Phase III: Transport or Elimination Phase Phase III of detoxification is mediated by transmembranespanning proteins that transport modified toxins out of cells and into the circulation. Because the toxins have been made hydrophilic through phase I and II reactions, they can be carried by the circulation to the kidneys for elimination in urine or the bile for excretion in feces. One variable that can affect the elimination of toxins is the urinary pH. For example, increasing urinary pH (i.e., alkalinization) increases the urine elimination of herbicides such as methylchlorophenoxyproprionic acid 2,4-dichlorophenoxyacetic acid.13 In fact, the American Academy of Clinical Toxicology and the European Association of Poisons Centres and Clinical Toxicologists issued a joint position paper on urine alkalinization, in which the authors noted that raising urine pH can increase the elimination of toxins such as chlorpropamide, diflunisal, fluoride, mecoprop, and many others.
Balancing Methylation Process Supports a Balanced Detox Program
Methylation is the transfer of one carbon methyl group from one molecule to another that either activates or deactivates that molecule.

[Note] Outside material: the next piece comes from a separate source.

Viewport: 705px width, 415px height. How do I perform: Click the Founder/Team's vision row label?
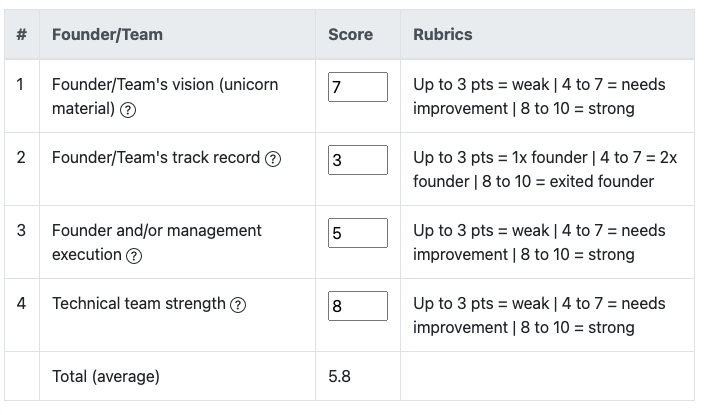[164, 85]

It is the process by which our epigenetics regulate gene expression. This single carbon metabolic process is mediated by enzymes such as methyltetrahydrofolate reductase (MTHFR), catechol-O-methyltransferase (COMT), and cystathione beta-synthase (CBS). Each person’s genetic fingerprint in the form of single nucleotide polymorphisms (SNPs) dictates how efficiently these enzymes work.